A repórter estava na frente do hospital cercado por fitas amarelas. Era um ponto relativamente conhecido na minha cidade, onde adolescentes se reuniam para beber e usar drogas. Estava interditado há mais de uma década, mas é claro que ninguém ligava pra isso, e não havia nenhuma fiscalização.
A tela exibiu uma foto de Késia, que parecia não ter mudado nada desde o Ensino Médio. A reportagem seguia para entrevistas com pais, tios e amigos emocionados, que a descreviam como uma jovem cheia de sonhos, que não merecia isso. Uma garota que chorava copiosamente pedia desculpas e dizia que gostaria de ter feito algo por ela.
Eu me lembrava de Késia como a garota dos brincos grandes. Toda semana ela aparecia na sala com brincos novos, um maior e mais escandaloso que o outro: caveiras coloridas, frases de empoderamento feminino, duas metades de um coração partido. Algumas meninas costumavam ser maldosas com ela, mas ela não demonstrava se importar. Era popular entre os garotos, e gostava de se reunir com alunos mais velhos no recreio pra ficar ouvindo rock em caixinhas de som. Eu não costumava falar com ela, mas ela nunca deixou de ser educada comigo. Era uma das poucas pessoas por quem eu não me sentia desprezado, apesar de não sermos próximos.

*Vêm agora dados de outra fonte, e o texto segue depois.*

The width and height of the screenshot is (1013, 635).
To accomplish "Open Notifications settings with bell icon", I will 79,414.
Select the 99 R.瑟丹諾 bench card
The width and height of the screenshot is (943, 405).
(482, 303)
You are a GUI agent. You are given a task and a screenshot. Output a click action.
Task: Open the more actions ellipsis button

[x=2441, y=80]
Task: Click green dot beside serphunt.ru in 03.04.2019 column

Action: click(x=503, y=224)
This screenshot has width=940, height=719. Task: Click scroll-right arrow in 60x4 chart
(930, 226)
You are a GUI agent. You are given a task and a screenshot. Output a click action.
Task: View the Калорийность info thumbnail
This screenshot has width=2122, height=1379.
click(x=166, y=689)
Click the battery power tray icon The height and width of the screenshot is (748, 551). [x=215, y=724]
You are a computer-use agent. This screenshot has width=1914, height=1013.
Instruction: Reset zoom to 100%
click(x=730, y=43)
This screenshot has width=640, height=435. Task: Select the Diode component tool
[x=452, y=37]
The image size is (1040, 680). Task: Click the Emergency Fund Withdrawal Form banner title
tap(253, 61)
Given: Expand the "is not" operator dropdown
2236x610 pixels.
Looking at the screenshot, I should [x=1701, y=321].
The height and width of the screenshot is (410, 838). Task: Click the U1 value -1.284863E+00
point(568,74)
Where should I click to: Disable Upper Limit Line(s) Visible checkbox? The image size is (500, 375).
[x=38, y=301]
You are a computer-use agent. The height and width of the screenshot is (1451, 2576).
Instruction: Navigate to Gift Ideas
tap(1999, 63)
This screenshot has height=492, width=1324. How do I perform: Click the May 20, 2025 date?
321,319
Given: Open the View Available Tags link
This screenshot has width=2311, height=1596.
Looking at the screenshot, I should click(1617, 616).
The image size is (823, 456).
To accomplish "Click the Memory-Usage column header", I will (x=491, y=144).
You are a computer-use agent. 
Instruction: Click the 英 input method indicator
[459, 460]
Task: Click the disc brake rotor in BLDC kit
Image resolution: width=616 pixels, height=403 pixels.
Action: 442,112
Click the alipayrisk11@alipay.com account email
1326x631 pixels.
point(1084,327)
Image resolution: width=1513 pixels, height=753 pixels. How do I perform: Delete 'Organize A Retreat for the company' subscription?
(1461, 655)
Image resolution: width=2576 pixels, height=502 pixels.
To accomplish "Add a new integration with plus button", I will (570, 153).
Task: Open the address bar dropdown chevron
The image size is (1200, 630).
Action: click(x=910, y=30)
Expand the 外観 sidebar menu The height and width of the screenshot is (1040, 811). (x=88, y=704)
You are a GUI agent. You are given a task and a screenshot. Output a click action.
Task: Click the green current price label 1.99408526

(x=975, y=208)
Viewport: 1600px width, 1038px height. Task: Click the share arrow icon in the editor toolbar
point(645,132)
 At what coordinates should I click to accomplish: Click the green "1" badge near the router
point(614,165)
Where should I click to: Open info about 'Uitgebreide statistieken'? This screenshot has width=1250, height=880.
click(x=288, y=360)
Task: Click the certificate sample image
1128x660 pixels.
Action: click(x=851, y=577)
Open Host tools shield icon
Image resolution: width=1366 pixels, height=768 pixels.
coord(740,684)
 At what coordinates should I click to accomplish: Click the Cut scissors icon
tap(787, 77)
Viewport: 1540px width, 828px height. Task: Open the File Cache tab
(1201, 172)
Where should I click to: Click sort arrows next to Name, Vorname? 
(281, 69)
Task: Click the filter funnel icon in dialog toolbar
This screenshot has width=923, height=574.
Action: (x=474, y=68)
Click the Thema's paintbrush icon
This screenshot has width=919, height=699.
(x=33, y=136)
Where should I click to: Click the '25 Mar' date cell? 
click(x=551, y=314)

Ela era bem precoce, e foi a primeira menina da turma a pintar o cabelo. E enquanto todas as que a seguiram tingiram de preto, loiro ou ruivo, ela pintou de azul. Foi polêmico, na época, mas muita gente gostou. E aquelas garotas maldosas ficaram com inveja.
No primeiro ano do Ensino Médio, surgiu um rumor de que ela era fácil e dormia com qualquer um. Eu nem lembro o que achava disso na época, ou sequer se acreditava, mas, pensando agora, com certeza devia ser fofoca das meninas que não gostavam dela, dizendo que por isso ela só andava com garotos. Apesar de Felipe não estudar mais comigo, ainda nos falávamos, e ele foi um dos que me encorajou a chamar ela pra sair. Diziam que nós éramos "esquisitos igual", e, já que ela ficava com qualquer um mesmo, não devia ter problema pra mim. Me empurraram para falar com ela quando estava sentada sozinha no recreio, uma vez, e eu fui. Quando cheguei perto, vi que ela estava chorando. Não disse nada, apenas disfarcei, fingi que não vi, e desapareci da vista dos caras. Pra ser honesto, eu sequer me lembro dos rostos deles agora.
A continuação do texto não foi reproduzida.